Even her pursuit of music created another business opportunity – for Soul Call, Tandon created her own music label. “Once you give the record to somebody else – the industry is so crazy,” she declares with a chuckle, “So, now I’ve learnt all about music labels… I’m the owner of a label. Business just grows in different ways.”

Other responsibilities – as executive-in-residence at NYU Stern School of Business and on the dean’s council at NYU Wagner School of Public Service; and at Yale University on the president’s council on international activities – get equal attention. She also finds time for non-profit or philanthropic organisations such as American India Foundation, Pratham USA, Indo-American Arts Council and the Hindu Community Outreach Foundation, not to mention her own Krishnamurthy Tandon Foundation through which she supports groups working on women’s empowerment, education and spirituality. And every Sunday, she goes across to the neighbouring borough of Queens to work with the Hindu Community Choir that she formed two years ago.

As someone with business and personal interests in India, but also an observer from afar, Tandon is dismayed at India’s corruption and bureaucracy holding back the country’s potential. “We have an imperative to fix this,” she says.

But she is more upbeat about the country’s business community, and its approach to social service. “Because of the Indian ethos, because so much of India is steeped in the Bhagvad Gita, I think there’s much more of that awareness in India than there would be in most countries,” she explains.

Indian CEOs get high marks: “In general, many of the CEOs have much broader visions of themselves and their role… One of the most striking things about Indian CEOs is that they all really understand that without the low and the middle of the country coming up, their institutions can’t do well. They are very aware of this and a lot of them spend more emotional time on this topic than almost any other country’s CEOs I have worked with.”

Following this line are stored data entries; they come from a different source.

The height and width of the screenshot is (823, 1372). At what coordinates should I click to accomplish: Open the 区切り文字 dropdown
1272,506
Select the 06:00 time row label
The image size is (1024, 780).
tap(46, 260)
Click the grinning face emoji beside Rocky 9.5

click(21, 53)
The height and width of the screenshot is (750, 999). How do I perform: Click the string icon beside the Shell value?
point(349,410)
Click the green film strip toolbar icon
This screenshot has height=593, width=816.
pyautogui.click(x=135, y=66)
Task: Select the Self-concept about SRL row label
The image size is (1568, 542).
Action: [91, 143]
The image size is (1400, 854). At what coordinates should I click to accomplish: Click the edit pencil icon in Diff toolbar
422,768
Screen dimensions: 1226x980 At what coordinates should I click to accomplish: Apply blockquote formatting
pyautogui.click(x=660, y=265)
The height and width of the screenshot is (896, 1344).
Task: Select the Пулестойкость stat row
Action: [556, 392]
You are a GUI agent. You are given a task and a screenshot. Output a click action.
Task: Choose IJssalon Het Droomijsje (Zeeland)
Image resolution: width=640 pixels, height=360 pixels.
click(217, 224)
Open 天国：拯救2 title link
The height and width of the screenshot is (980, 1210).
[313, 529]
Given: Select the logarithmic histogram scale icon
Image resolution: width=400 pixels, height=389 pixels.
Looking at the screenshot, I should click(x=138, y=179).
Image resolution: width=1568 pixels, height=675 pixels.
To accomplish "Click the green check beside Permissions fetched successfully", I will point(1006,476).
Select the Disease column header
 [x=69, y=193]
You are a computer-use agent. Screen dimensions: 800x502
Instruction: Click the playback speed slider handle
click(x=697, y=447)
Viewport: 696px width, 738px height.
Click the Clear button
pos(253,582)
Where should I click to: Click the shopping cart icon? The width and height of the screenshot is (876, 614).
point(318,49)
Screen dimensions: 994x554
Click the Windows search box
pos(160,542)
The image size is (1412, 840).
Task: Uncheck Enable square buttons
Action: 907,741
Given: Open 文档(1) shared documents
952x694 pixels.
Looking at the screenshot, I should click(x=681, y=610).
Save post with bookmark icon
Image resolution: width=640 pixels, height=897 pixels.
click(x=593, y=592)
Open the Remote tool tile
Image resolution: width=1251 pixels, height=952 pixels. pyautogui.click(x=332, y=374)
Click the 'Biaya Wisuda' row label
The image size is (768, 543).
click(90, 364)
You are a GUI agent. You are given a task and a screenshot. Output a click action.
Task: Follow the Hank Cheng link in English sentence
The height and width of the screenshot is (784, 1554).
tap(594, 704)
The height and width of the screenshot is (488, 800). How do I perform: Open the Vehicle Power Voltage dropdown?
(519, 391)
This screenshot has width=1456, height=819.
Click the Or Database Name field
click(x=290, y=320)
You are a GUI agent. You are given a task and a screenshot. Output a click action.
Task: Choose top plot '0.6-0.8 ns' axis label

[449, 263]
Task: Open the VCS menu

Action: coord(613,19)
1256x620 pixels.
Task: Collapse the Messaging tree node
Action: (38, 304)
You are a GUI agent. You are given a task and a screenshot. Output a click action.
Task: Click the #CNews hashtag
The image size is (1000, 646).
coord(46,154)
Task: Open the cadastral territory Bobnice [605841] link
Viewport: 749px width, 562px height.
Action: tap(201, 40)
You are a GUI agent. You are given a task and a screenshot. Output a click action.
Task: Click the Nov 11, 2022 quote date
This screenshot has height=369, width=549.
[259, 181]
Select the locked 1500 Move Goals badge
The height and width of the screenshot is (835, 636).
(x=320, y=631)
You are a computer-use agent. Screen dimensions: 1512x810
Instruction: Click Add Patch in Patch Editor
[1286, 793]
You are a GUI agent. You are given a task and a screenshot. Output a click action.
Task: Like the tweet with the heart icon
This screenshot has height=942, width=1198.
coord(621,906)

Whether or not it wins a Grammy, Soul Call will have a direct impact in India – Tandon is giving away copies of the album to various grassroots organisations in India that can then sell the CDs at an affordable price to raise funds for their work. And whether or not she wins a Grammy, Tandon has had her fill of awards; among the honours she has won is the Walter Nichols award from NYU Stern for representing the highest ideals of business, service and integrity, whose previous recipients include Alan Greenspan and Jack Welch.

Even before Soul Call was nominated for a Grammy, Tandon had begun work on her third album of devotional music; that is set for release a few weeks after this year’s Grammy Awards.